Réputé pour sa stabilité, le franc suisse a pris de la vigueur suite à l’annonce de la dissolution en France. Toutefois, la Banque nationale suisse (BNS), qui a récemment réduit son taux de 1,5 % à 1,25 %, pourrait intervenir sur le marché pour éviter une flambée excessive du franc en cas de chaos politique.
La BNS a abaissé son taux de 25 points de base à 1,25 % dans un climat tendu à ses frontières. Ce geste préventif intervient alors que l’économie suisse reste relativement stable (inflation, chômage, croissance, risques financiers). Cependant, une crise européenne pourrait aussi affecter la Suisse.
Éloignée des turbulences politiques françaises, la Suisse bénéficie d’une grande stabilité institutionnelle, d’une meilleure note de crédit et de perspectives de croissance plus favorables cette année : 1,3 % contre 0,7 % selon le FMI. La Suisse jouit également de l’une des inflations les plus faibles parmi les grandes économies, à 1,4 % en mai sur un an, contre 2,6 % dans la zone euro et 3,3 % aux États-Unis.
En mars, la BNS avait anticipé les autres grandes banques centrales en abaissant ses taux d’intérêt de 25 points de base à 1,5 %. La BCE n’a baissé les siens qu’en juin, tandis que la Réserve fédérale n’a pas encore agi. Cette baisse précoce des taux a fait chuter le taux de change réel de la monnaie suisse de près de 5 % cette année. Le franc suisse a perdu 2,2 % face à l’euro, 5 % par rapport au dollar et à la livre sterling. Cette dépréciation est une bonne nouvelle pour les exportateurs suisses, souvent pénalisés par un franc fort.
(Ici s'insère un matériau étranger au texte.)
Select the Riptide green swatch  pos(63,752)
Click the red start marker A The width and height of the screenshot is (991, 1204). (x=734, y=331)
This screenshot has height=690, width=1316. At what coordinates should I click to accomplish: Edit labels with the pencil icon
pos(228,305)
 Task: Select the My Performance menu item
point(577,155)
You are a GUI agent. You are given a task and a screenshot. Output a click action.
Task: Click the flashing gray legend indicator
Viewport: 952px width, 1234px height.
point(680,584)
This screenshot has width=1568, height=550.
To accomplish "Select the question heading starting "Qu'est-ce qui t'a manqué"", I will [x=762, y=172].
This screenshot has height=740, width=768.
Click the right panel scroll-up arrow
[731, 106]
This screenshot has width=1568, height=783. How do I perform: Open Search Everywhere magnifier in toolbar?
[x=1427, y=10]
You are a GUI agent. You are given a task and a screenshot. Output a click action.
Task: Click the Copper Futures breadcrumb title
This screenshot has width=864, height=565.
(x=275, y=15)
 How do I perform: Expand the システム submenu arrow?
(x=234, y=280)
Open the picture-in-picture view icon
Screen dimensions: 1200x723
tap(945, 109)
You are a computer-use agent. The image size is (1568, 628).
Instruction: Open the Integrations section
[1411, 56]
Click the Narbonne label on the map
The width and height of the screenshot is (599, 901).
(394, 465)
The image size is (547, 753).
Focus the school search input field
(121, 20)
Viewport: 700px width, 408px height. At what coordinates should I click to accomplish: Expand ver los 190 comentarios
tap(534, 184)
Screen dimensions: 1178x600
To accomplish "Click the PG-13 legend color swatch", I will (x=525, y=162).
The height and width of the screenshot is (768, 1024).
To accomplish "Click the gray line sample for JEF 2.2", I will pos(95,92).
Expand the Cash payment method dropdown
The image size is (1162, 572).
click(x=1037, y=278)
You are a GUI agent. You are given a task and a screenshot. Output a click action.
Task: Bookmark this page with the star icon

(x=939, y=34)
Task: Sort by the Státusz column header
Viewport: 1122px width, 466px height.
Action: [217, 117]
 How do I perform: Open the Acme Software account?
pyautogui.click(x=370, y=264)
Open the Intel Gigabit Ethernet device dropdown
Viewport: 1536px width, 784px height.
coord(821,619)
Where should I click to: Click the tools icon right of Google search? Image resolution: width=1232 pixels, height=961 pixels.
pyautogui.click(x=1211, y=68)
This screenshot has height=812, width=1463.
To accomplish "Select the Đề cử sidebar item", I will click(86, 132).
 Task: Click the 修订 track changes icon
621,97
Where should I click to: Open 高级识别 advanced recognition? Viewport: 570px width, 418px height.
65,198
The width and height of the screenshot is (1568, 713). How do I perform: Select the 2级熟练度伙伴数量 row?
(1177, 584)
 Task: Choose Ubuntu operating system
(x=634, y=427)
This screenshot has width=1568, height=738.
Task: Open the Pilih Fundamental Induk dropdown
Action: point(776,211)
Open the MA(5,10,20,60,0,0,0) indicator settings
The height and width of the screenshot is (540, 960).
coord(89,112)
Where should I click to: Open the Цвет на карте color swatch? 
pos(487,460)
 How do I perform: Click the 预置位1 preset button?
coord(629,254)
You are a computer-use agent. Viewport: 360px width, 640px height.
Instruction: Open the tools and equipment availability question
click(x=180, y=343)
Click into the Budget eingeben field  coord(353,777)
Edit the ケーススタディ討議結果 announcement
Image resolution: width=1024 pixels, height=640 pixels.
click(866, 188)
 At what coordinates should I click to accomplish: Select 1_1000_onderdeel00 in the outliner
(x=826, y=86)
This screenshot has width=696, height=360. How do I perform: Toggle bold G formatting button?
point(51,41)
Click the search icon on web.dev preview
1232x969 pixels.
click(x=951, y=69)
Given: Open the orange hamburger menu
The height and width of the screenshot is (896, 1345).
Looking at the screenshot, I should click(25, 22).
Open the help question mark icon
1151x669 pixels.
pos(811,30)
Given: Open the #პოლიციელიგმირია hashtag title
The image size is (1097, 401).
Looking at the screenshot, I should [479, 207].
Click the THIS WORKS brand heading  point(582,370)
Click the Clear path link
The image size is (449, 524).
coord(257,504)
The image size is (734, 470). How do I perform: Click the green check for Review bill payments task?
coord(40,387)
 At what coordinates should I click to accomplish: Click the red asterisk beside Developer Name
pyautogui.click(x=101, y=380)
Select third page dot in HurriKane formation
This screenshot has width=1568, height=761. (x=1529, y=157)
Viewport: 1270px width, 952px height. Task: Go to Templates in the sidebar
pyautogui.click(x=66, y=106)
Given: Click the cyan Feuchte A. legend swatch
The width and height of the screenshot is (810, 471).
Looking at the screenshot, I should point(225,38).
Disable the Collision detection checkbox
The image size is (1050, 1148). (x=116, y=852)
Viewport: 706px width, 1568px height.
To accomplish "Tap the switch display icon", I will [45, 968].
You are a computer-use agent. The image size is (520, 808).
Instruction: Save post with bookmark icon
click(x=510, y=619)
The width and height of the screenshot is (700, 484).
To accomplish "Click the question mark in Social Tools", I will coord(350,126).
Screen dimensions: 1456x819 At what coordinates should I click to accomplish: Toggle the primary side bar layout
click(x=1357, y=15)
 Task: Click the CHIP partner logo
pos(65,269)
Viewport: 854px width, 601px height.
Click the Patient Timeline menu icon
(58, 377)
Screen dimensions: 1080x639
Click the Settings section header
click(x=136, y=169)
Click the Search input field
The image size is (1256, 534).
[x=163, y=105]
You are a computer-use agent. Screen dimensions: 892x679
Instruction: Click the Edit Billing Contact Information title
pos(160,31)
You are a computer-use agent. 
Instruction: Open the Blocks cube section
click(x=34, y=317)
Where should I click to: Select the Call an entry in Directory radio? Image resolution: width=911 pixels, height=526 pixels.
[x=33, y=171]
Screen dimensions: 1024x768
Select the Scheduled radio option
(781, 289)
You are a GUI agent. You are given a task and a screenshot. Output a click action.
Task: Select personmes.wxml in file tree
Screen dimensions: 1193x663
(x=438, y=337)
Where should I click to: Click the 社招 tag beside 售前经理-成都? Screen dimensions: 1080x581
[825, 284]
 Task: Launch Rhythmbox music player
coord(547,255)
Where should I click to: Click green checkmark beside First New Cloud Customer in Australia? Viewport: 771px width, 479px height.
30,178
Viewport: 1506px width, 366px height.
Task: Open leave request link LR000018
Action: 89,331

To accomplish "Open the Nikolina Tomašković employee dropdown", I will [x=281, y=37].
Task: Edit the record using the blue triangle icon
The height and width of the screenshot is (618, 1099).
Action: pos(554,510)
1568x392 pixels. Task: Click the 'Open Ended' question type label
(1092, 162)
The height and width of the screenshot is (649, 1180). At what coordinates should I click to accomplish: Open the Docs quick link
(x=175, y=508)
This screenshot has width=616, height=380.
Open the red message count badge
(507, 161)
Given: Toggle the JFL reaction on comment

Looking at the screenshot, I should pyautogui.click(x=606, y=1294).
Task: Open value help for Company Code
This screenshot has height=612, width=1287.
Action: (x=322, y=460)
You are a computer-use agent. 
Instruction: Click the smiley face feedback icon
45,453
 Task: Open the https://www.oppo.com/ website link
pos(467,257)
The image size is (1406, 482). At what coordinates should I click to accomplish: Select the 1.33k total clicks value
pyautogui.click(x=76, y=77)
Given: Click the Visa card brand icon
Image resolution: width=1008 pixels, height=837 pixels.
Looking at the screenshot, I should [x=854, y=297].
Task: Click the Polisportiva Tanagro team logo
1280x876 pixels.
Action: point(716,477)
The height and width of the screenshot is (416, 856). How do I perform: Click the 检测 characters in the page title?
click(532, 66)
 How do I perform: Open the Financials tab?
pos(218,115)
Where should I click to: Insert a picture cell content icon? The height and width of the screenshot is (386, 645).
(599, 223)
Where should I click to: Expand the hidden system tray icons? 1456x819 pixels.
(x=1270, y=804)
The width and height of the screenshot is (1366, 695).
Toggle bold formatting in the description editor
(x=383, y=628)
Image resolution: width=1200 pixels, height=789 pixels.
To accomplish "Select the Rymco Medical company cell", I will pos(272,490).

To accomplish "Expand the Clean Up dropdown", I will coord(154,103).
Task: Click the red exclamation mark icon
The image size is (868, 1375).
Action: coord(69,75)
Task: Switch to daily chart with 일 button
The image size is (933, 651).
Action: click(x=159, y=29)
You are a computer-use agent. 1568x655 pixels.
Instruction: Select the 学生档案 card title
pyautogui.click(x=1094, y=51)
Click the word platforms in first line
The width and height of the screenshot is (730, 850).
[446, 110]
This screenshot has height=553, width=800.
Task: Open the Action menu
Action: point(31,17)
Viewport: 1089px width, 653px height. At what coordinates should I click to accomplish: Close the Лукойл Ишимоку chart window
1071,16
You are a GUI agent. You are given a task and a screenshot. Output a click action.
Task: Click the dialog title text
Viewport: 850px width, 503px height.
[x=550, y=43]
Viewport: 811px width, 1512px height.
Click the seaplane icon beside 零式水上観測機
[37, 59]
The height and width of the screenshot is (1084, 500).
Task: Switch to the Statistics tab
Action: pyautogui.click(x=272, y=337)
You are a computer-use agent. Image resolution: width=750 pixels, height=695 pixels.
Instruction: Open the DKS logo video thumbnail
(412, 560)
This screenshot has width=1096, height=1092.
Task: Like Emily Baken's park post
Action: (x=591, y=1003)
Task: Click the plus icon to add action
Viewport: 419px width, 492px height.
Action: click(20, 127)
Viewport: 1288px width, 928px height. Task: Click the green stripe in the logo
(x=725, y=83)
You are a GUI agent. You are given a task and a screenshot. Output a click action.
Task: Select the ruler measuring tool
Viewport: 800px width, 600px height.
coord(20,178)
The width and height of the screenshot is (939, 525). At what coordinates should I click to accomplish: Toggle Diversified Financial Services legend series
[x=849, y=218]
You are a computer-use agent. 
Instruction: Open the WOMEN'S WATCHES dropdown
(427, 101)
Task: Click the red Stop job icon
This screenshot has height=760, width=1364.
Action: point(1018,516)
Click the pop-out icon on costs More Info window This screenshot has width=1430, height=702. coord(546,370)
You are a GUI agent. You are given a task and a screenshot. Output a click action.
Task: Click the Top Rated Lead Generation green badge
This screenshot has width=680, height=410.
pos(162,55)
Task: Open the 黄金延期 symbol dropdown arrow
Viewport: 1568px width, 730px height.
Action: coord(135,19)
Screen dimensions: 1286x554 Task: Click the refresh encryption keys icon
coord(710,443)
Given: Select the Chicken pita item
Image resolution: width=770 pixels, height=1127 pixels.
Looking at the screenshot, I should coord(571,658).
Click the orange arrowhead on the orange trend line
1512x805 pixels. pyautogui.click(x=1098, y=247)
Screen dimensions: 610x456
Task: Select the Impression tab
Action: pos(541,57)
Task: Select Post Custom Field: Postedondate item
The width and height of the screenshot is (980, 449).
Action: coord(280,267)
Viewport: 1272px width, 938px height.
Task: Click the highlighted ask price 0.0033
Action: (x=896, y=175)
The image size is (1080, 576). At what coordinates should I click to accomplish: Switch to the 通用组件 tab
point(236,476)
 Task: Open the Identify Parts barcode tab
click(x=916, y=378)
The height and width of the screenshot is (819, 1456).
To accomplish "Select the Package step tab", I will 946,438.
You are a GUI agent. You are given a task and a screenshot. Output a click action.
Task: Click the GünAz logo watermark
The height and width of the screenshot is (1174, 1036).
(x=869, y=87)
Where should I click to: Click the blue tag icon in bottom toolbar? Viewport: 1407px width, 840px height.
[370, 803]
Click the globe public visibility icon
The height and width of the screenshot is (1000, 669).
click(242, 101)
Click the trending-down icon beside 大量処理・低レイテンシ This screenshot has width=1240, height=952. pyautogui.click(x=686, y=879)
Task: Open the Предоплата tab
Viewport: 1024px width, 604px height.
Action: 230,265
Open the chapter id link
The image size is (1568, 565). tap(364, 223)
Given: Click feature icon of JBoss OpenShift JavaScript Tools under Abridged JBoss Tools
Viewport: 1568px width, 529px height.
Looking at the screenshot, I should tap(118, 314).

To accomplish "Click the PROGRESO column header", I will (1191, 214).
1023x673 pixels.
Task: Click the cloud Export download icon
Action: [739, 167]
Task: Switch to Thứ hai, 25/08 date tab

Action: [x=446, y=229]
Le franc suisse, Champion des devises refuge
Le franc suisse, champion des devises refuge, profite actuellement de la crise politique en France et de ses répercussions sur la zone euro. Depuis l’annonce de la dissolution par Emmanuel Macron, l’euro a perdu près de 2 % face au franc, se situant maintenant à 0,9550 franc, soit seulement à 3 % de son plus bas historique de 0,9288 franc atteint le 29 décembre 2023. Une chute vers ce niveau est possible en raison des tensions sur les marchés provoquées par les législatives françaises.
La BNS pourrait intervenir pour freiner un rebond excessif de sa devise, qui tend à s’apprécier en temps de crise. En 2008, le franc suisse avait bondi de 8,5 % lors de la crise financière, et de 24 % lors de la crise de la zone euro entre 2010 et l’été 2011, atteignant un record en août 2011. En septembre 2011, la BNS avait instauré un cours plancher de 1,20 franc par euro pour limiter l’appréciation du franc. La BNS a une longue histoire d’interventions pour affaiblir sa monnaie, vendant 133 milliards de francs en 2023 contre 22 milliards l’année précédente.
Cette année, la dépréciation du franc suisse a été le fait des marchés, notamment des hedge funds, qui ont massivement vendu la devise. Sur le Chicago Mercantile Exchange, les positions spéculatives à la baisse sur le franc suisse sont deux fois plus importantes que les achats. Les traders américains sont plus prudents sur l’euro malgré la crise politique en France, estimant son potentiel de baisse limité face au franc et au dollar, tous deux surévalués de 7 % à 15 % selon la Deutsche Bank.